背中の筋肉は広背筋・僧帽筋・脊柱起立筋となり、広背筋は大きな筋肉の1つになります。腹筋ばかり鍛えていると背中を痛める原因になるので、背筋もバランスよく鍛えていきましょう。脊柱起立筋は広背筋と共に鍛える筋トレが多いです。
| (広背筋) | フォーム |
| デッドリフト | ![]() |
| ベントオーバーロウ | ![]() |
| リズムバックエクステンション | ![]() |
| (僧帽筋) | |
| ダンベルシュラッグ | ![]() |
| ダンベルショルダープレス | ![]() |
| (脊柱起立筋) | |
| バックエクステンション |
バックエクステンションはいってしまえば普通の背筋運動です。道具もなく手軽に始められるのでオススメです。リズムバックエクステンションも同様に道具が必要なく始めやすいので、最初はこの2つをやっていきましょう。
足の筋トレ

足は筋肉の中で一番強い部分です。今まで色々な部位の筋トレを紹介しましたが、正直足の筋肉が一番大事です。足の筋トレとかスクワット以外あるの?と思うかもしれませんが、太ももの大腿四頭筋ぐらいしか鍛えることはできないです。足の筋肉はハムストリングスやヒラメ筋など、歩くときに必要な筋肉があるのでなるべく同時に鍛えていきましょう。
| (大腿四頭筋) | フォーム |
| スクワット | ![]() |
| ワイドスクワット | ![]() |
| スプリットスクワット | ![]() |
| (下腿三頭筋「ヒラメ筋」) | |
| ドンキーカーフレイズ (手をついて爪先立ち) | ![]() |
| ワンレッグカーフレイズ (片足で爪先立ち) | ![]() |
| (ハムストリング) | |
| スタンディングレッグカール | ![]() |
| ヒップリフト | ![]() |
これも最初は各1種類ずつやっておきたいです。他の筋トレと違ってダンベルなしで全てできるのですが、慣れてくると負荷が足りなくなってくるのでダンベルは欲しいところです。ヒップリフトはハムストリングだけでなく、お尻の大臀筋・背中の脊柱起立筋も同時に鍛えられるので是非取り入れましょう。
まとめ

各部位の筋トレをやっていくと必ず筋肉痛が出てきます。筋肉痛の時は筋トレを中止し、筋肉痛になっていない部位の筋トレをやりましょう。例えば、腕の筋トレをやった次の日は腕以外のお腹・足の筋トレをやるなど日付毎に筋トレを分けていくとバランスよく鍛えることができます。

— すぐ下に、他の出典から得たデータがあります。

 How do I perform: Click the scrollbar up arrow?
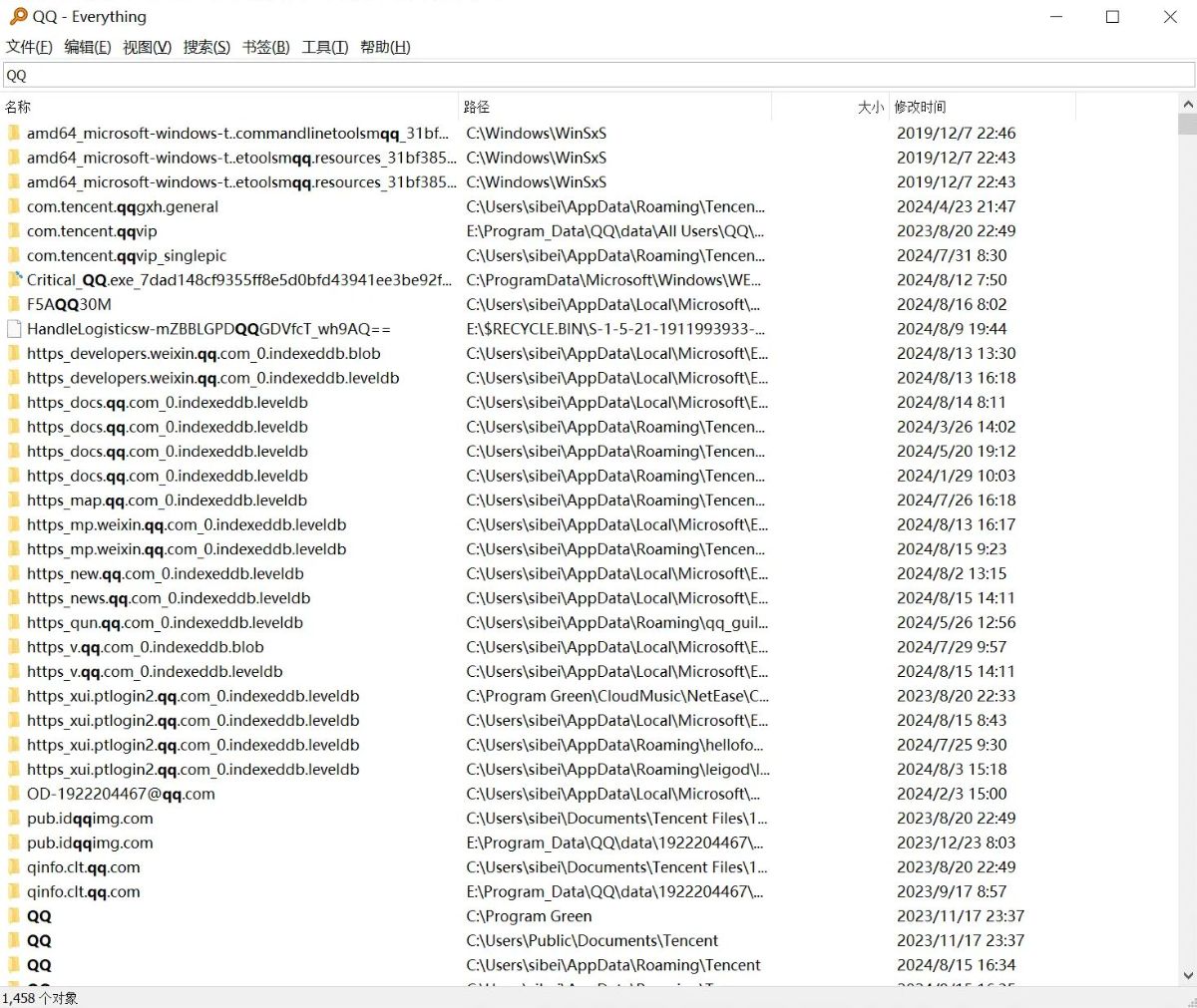coord(1187,104)
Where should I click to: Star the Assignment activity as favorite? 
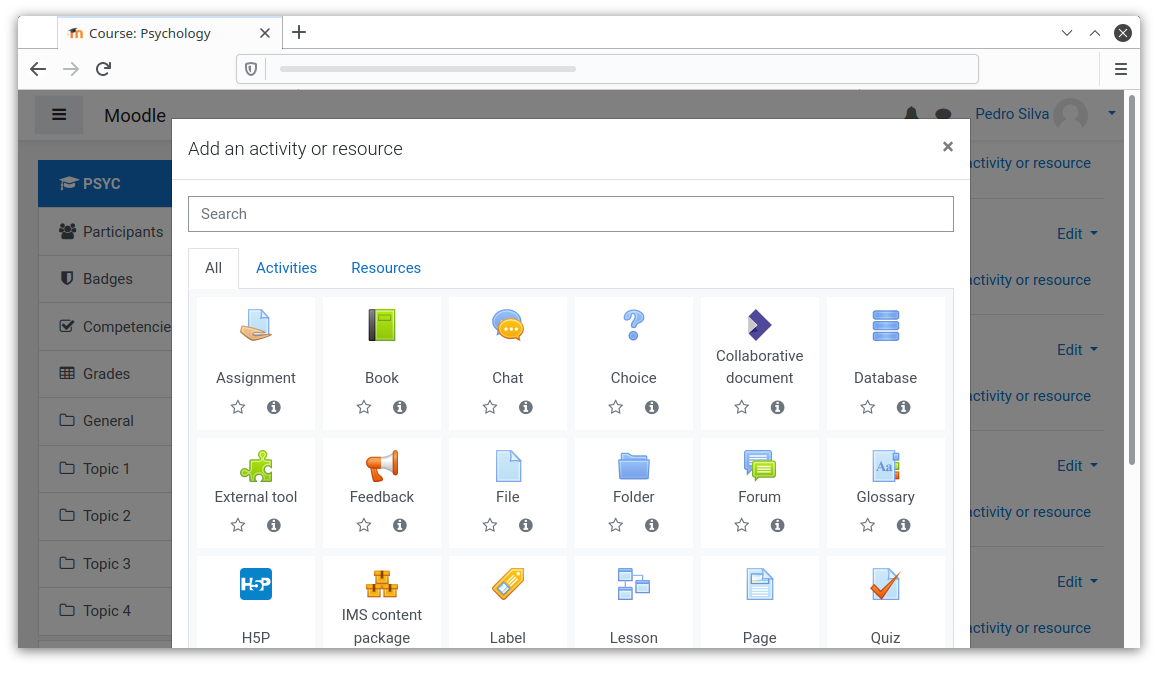tap(238, 407)
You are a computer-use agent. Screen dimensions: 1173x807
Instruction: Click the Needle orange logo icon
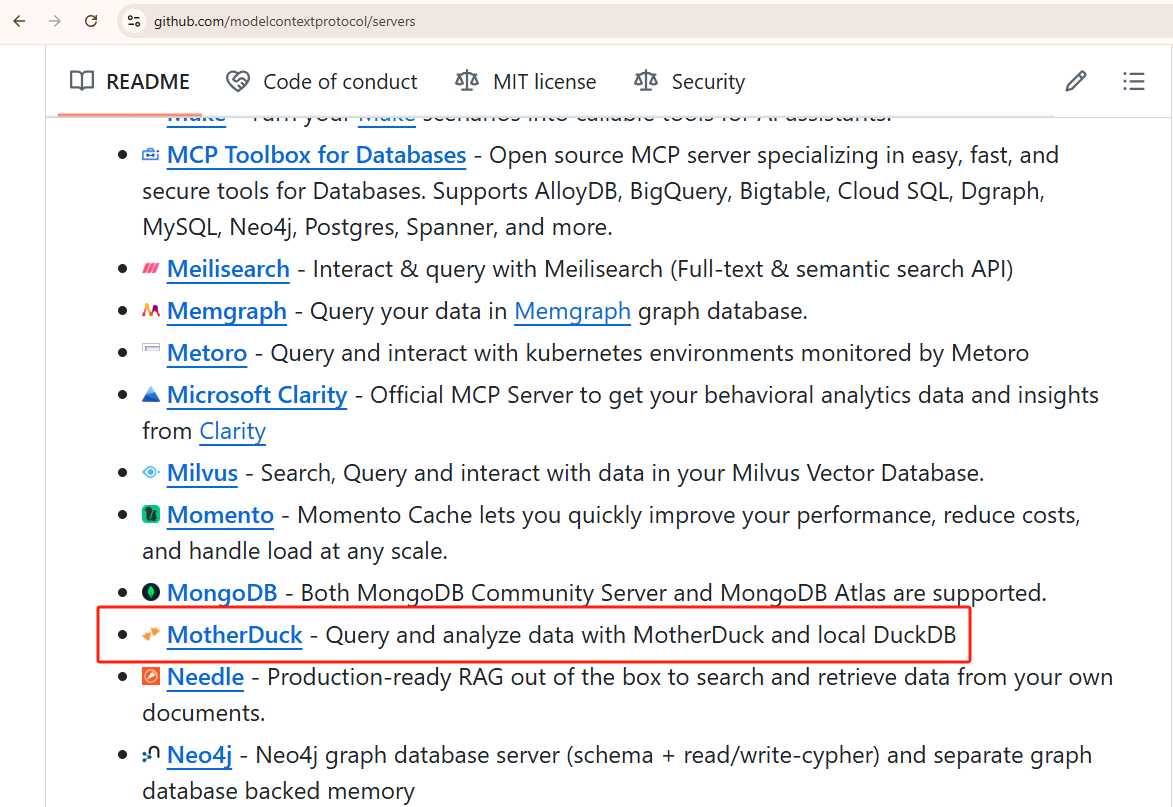point(151,677)
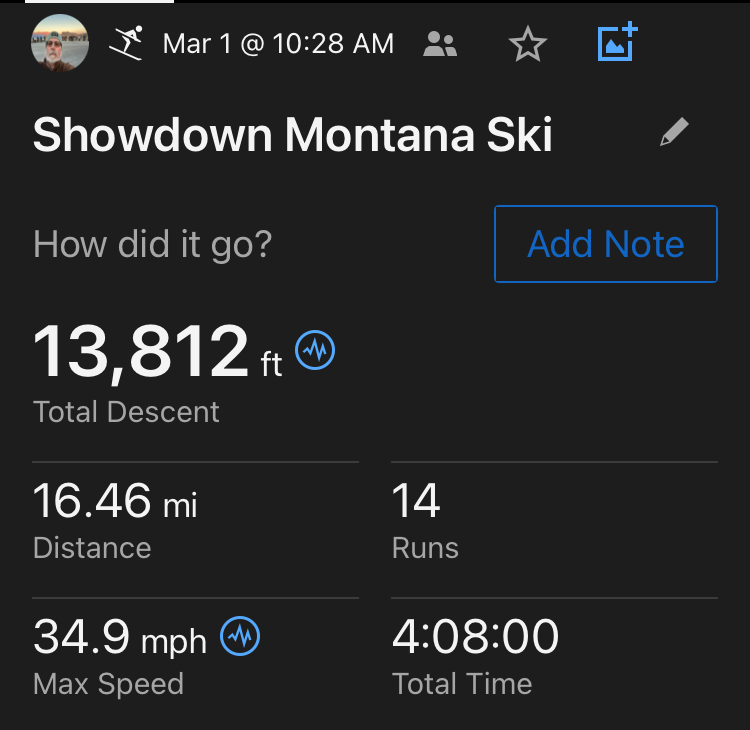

全体的にダンベルを使用した筋トレが多いかと思いますが、どうしても筋肉を鍛えるとなると必要になってきます。ダンベルはどれぐらいのものがいいの?と思いますが、最初の頃は1〜3kgぐらいの軽いもので十分です。値段的には1000円前後あたりで買えるので是非買っておきましょう!他に必要なものとしてはマットなどもあれば部屋内で気軽にできるようになるのでオススメです。
価格:1380円~ |
もし「家の中では筋トレするの嫌だ!」「家の中だとやる気が起きない・・・」という人がいればジムにいってやるのがいいでしょう。最近では気軽にやれる軽いジムが多くなってきたので少しお金をかけれるならそちらがオススメです。
色々話しましたが、最初に言った通り「運動2割・食事8割」は変わらないです。筋トレだけでは痩せることはできないので、必ず食事の方を見直してから筋トレをしましょう。逆に食事に気をかけれるようなら筋トレも苦もなく行えるはずです。体型は必ず変えられます!ダイエットは一日にしてならず、長期スパンで取り組んでいけばしっかりと成果が出るので地道に取り組んでいきましょう!